Buyout loans are a practical option if you have multiple debts and want to simplify them. Here are the benefits of buyout loans in the UAE -

  • Single EMI rather than multiple payments
  • Better repayment tracking
  • Helps stabilise and improve credit Score
  • The interest rate is potentially lower
  • Reduced financial stress

Does Buyout Loan Reduce Monthly Instalments?

Yes, a buyout loan does reduce monthly instalments. It helps you repay your high-interest debts by combining them into a new loan with a lower interest rate and/or longer repayment period. This makes the debt more manageable with monthly payments. With consolidation, you lower the monthly cash outflow, freeing the funds for other expenses.

How Does a Buyout Loan UAE Work?

More than a financial product, a buyout loan is a strategic way for you to transfer your existing debt to a new bank. The idea is to get a debt at more favourable terms. You can refinance in the following ways -

  1. Refinancing - You can refinance your current loan with a new lender that offers better conditions. This could be a lower interest rate, improved repayment tenure, and reduced monthly payments. 
  2. Debt Consolidation - You can also consolidate multiple loans into one buyout loan with a new lender. This simplifies debt management and lowers the overall borrowing costs.

Note that the process of getting a buyout loan also involves evaluating existing loan terms, negotiating with the new lender, and managing associated fees and penalties.

Here’s a simplified version of how getting a buyout loan works -

Old Loan → Buyout Approval → Settlement → Single Monthly Instalment

Here’s an example of how a buyout loan works in the UAE. 

Ahmed is a 34-year-old executive in the UAE, earning AED 15,000 per month.

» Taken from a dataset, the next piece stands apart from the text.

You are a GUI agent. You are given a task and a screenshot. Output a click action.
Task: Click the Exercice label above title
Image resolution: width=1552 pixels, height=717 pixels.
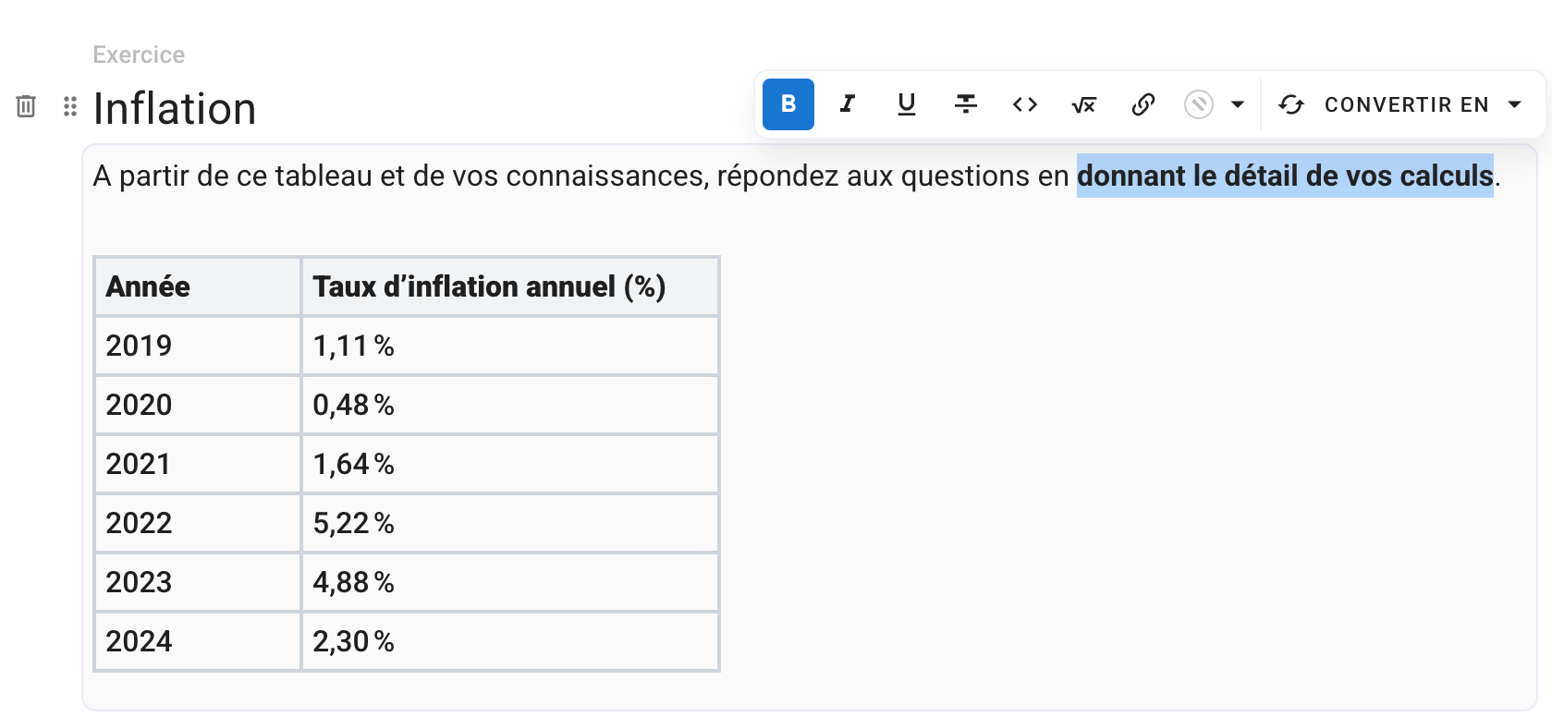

With time, he took multiple credit facilities to manage expenses, including -

  • personal loan - AED 85,000 (remaining loan)
  • Salary transfer loan - AED 40,000 (outstanding amount)

Note that each liability has different interest rates and payment dates.

Thus, his monthly financial obligations are around -

  • Personal Loan Monthly Instalment - AED 2,150
  • Second Loan Monthly Instalment - AED 1,050

He realised that -

  • Payments are due on different dates
  • About 30% of his salary goes towards debt repayments.

He, thus, applied for a buyout loan from another bank at a lower interest rate. For that, he -

Applied for a loan with a new bank

  • Got the liability verified
  • Settled the existing loans
  • Closed the old loans
  • Started paying new monthly instalments

This -

  • Simplified financial planning 
  • Lowered monthly instalments and improved the savings
  • Reduced the risk of high missed payments

How Much Buyout Loan Can You Get in the UAE?

The buyout loan amount largely depends on your income, debt burden ratio, and credit score. As per the UAE regulations, your debt burden ratio should be lower than 50% of your monthly income. It determines what portion of your debt can be consolidated or transferred.

What are the Risks to Consider When Applying for a UAE Buyout Loan?

While a buyout loan helps you manage multiple loans, they do carry some financial and legal risks if it is not handled properly. Here are the risks you need to be aware of -

  • Even though the interest rate is low, the extended loan repayment tenure can lead you to pay more interest over the life of the loan. This can eventually increase the debt burden.
  • Buyout loans often have additional charges, like processing fees, origination fees, or pre-closure charges on the loans being bought out. 
  • Every new loan triggers a hard inquiry on your credit report, temporarily lowering your credit score. 
  • Once your multiple debts are cleared, there’s a chance to start a new credit line, creating another debt cycle. A buyout loan in such a situation appears to be a temporary fix. 
  • Missed payments on consolidated loans can lead to higher interest rates, stricter penalties, and grave consequences.

Insider’s Advice: Avert these risks by following some practical tips mentioned below. 

  • Practice financial discipline if you have a pattern. We don’t want you to have a poor credit score, ever. 
  • Compare the offers thoroughly! Don’t go with the advertised interest rate — check the APR and fees thoroughly. 
  • Select the shortest repayment tenure to minimise the total interest you would need to pay. 
  • Close or freeze cards that have been paid off so as not to accumulate new debt. 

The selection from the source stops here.